Enhance operational efficiency across all SPV entities with 24/7 account access.
Key FAQs on forming an SPV in India
What is an Indian SPV, and why do foreign investors use them?
An Indian SPV is a standalone legal entity created for a specific purpose such as asset holding, project finance, or risk isolation. Foreign investors use SPVs for clear regulation, liability separation, and smoother cross-border investment flows.
What do non-resident investors need to set up an SPV in India?
Non-residents must provide a notarised passport, proof of overseas address, nationality details, and KYC/AML documents. Directors need a DIN and DSC. Corporate investors must supply incorporation documents and authorised signatory information.
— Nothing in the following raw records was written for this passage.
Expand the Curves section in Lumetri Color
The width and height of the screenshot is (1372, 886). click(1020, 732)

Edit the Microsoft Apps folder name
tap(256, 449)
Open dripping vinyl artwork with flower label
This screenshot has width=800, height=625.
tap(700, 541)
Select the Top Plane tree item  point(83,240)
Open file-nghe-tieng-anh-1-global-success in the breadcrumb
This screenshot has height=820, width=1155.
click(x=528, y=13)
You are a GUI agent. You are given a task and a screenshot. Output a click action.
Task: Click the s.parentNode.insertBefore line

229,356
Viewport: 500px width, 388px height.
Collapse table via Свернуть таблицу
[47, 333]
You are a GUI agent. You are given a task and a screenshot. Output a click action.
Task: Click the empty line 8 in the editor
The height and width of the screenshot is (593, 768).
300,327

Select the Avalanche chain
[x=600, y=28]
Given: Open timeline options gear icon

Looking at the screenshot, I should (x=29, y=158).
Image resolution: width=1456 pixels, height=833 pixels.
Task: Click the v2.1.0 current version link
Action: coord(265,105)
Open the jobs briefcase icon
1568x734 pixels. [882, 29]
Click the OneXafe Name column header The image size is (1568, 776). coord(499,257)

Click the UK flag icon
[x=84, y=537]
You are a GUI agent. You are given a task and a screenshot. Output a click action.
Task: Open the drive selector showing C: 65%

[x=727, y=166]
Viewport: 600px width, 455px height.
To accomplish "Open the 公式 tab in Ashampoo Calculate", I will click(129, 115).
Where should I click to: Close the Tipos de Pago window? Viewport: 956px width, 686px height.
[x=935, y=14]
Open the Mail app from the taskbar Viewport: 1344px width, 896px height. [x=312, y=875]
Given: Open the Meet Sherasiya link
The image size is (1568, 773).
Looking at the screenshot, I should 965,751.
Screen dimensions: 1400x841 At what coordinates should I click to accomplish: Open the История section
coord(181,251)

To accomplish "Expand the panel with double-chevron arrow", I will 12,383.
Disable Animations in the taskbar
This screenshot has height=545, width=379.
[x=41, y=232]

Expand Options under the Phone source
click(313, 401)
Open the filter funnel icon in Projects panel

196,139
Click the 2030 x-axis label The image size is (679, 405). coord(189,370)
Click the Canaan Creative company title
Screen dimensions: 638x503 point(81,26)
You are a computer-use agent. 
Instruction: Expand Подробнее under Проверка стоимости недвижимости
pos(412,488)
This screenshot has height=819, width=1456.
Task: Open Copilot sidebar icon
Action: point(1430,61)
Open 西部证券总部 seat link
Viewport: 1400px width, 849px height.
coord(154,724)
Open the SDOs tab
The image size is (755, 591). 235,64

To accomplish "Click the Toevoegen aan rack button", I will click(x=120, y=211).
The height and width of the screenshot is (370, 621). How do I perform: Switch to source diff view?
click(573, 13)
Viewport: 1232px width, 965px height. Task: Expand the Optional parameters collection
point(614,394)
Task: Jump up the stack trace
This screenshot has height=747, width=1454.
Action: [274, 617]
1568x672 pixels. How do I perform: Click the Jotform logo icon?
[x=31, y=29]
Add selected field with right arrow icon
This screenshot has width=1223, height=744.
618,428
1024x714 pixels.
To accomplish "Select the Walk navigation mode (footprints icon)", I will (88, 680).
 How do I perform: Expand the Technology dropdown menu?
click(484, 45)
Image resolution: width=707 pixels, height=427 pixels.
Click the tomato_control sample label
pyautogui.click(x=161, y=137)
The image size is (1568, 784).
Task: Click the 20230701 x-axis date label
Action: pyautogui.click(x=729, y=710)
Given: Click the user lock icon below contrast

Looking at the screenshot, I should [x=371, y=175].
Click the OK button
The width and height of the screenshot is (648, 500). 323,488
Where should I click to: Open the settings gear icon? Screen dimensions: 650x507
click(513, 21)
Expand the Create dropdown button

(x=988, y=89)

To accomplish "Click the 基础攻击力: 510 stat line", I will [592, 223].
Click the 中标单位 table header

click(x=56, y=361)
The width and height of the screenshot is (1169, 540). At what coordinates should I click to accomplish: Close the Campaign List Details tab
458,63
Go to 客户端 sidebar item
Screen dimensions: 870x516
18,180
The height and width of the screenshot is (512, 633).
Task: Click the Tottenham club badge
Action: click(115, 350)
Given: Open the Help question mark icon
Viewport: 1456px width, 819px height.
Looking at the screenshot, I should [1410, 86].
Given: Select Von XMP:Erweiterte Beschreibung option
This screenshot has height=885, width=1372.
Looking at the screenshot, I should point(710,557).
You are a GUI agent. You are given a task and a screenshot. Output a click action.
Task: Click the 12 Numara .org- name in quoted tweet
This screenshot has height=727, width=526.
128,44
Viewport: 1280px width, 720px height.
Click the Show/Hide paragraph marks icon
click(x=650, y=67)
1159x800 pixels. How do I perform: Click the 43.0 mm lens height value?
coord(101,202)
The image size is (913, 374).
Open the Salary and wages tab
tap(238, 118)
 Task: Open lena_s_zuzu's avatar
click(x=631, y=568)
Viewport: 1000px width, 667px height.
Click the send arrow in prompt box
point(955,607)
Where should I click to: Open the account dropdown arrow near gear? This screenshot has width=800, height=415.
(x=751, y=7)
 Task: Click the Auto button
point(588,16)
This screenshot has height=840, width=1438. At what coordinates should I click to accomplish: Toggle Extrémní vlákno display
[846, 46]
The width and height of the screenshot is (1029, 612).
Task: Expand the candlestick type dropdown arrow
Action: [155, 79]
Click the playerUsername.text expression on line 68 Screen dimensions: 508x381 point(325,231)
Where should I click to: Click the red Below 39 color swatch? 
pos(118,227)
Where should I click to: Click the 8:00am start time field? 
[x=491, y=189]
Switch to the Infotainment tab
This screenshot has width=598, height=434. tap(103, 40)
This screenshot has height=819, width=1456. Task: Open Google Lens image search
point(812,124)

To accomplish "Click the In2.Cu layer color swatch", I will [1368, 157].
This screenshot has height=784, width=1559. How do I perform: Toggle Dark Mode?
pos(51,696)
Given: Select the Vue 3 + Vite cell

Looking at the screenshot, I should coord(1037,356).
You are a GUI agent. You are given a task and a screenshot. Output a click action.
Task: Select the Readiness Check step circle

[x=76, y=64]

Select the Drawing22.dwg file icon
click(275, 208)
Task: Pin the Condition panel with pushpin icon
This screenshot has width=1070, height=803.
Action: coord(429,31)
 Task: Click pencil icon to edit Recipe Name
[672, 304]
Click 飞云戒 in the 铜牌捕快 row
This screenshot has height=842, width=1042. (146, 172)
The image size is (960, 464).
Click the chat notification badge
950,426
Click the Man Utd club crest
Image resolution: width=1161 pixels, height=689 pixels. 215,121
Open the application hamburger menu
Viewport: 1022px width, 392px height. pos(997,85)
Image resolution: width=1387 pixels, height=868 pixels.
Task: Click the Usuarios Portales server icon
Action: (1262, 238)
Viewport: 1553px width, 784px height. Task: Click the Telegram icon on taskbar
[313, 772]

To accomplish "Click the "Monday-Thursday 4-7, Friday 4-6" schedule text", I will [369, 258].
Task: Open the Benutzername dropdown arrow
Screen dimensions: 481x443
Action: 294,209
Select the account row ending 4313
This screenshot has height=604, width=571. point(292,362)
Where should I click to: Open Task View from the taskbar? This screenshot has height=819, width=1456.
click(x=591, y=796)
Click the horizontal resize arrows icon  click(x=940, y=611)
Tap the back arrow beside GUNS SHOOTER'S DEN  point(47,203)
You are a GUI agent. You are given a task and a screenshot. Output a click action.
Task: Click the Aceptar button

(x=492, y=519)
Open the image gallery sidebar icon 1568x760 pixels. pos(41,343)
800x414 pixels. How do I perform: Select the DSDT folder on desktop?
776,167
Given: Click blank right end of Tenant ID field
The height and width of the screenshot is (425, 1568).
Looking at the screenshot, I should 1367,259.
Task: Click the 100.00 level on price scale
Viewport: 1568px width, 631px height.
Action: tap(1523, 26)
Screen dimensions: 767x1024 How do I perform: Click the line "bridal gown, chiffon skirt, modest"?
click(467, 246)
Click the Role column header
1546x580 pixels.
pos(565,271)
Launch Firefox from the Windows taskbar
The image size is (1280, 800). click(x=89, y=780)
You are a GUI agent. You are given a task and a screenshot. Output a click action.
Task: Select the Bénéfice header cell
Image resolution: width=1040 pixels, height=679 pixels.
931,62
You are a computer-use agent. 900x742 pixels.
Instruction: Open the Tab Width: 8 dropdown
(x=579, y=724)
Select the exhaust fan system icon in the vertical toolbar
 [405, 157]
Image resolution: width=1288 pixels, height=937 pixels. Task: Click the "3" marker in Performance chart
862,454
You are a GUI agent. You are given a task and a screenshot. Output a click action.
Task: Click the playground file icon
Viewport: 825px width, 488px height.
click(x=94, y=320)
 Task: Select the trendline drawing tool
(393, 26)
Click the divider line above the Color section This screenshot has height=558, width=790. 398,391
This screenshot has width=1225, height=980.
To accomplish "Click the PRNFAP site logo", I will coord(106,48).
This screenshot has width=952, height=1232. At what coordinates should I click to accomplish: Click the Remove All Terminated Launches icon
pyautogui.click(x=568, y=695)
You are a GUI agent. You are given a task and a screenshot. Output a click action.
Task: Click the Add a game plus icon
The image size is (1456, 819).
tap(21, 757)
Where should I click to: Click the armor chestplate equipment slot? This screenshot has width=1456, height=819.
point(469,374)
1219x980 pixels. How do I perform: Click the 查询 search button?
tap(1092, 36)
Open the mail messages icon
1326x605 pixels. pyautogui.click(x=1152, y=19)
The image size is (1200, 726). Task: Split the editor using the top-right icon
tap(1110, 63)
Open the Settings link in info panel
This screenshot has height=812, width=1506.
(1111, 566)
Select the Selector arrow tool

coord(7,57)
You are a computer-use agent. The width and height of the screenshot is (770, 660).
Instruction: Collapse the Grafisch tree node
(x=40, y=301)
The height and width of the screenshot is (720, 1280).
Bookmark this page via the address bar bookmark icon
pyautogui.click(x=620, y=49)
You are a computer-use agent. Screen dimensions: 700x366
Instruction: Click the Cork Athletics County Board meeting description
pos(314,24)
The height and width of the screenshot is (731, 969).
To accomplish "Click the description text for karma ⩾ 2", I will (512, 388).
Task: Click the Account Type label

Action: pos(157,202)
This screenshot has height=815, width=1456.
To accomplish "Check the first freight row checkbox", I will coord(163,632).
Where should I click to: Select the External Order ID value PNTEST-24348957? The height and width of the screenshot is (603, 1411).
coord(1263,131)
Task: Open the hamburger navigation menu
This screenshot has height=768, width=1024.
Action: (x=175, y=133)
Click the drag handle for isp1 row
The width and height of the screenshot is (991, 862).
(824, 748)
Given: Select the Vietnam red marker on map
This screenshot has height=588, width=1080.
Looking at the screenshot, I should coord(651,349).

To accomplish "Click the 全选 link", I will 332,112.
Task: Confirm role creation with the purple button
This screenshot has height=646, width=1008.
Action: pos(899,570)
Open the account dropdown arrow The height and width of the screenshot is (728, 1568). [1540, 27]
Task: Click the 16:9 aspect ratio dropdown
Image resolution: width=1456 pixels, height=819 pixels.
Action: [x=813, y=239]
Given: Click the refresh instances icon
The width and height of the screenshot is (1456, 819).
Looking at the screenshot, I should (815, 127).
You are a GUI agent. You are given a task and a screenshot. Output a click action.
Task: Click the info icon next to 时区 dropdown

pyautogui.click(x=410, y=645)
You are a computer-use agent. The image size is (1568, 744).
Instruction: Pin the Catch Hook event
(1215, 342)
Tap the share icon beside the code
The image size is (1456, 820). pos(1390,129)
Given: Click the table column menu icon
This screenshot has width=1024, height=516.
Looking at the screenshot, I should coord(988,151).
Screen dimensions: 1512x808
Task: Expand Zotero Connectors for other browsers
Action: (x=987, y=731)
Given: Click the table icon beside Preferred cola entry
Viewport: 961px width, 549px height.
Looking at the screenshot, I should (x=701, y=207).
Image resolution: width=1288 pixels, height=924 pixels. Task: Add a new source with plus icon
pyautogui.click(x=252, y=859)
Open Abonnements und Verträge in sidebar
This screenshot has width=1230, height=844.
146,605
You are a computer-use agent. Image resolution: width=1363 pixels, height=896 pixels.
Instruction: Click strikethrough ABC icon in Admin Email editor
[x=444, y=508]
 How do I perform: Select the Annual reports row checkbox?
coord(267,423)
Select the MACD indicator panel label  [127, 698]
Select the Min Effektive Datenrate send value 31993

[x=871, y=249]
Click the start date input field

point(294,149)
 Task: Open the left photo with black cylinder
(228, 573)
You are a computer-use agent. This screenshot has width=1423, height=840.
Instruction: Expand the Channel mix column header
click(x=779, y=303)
Can foreign nationals fully own an SPV in India in 2026?
Yes. Foreign nationals can fully own an Indian SPV, provided they follow FDI and sector-specific rules. Indian citizenship is not required, and ownership can be through a company, LLP, or trust.
What are the main steps to set up an Indian SPV?
You choose the structure, appoint directors, register a local office, draft constitutional documents, obtain regulatory approvals, and open an SPV bank or multi-currency account. Foreign-owned SPVs must complete MCA filings and RBI reporting.
What compliance obligations apply to foreign-owned SPVs?
SPVs must file annual returns, maintain statutory records, follow FEMA rules for foreign transactions, file RBI forms for investments, and meet tax requirements including PAN/TAN, corporate tax, GST (if applicable), and TDS.
How do SPV multi-currency accounts differ from traditional Indian bank accounts?
Traditional NRE/NRO/FCNR accounts suit personal NRI banking, not complex SPV flows. Multi-currency SPV accounts offer 50+ currencies, segregated sub-accounts, global payments, and faster onboarding for non-residents.
Which sectors will see the most SPV growth in 2025/2026?
High-growth areas include infrastructure, real estate, private equity, securitisation, renewables, IP holding, and family office structures. These sectors rely on SPVs for funding efficiency and risk isolation.
Disclaimer: The information provided is for general guidance only and does not constitute legal, financial, or tax advice. Interpolitan Money does not offer advice on the formation of SPVs in India, choice of corporate structure, or regulatory compliance. Always seek guidance from a licensed professional before proceeding.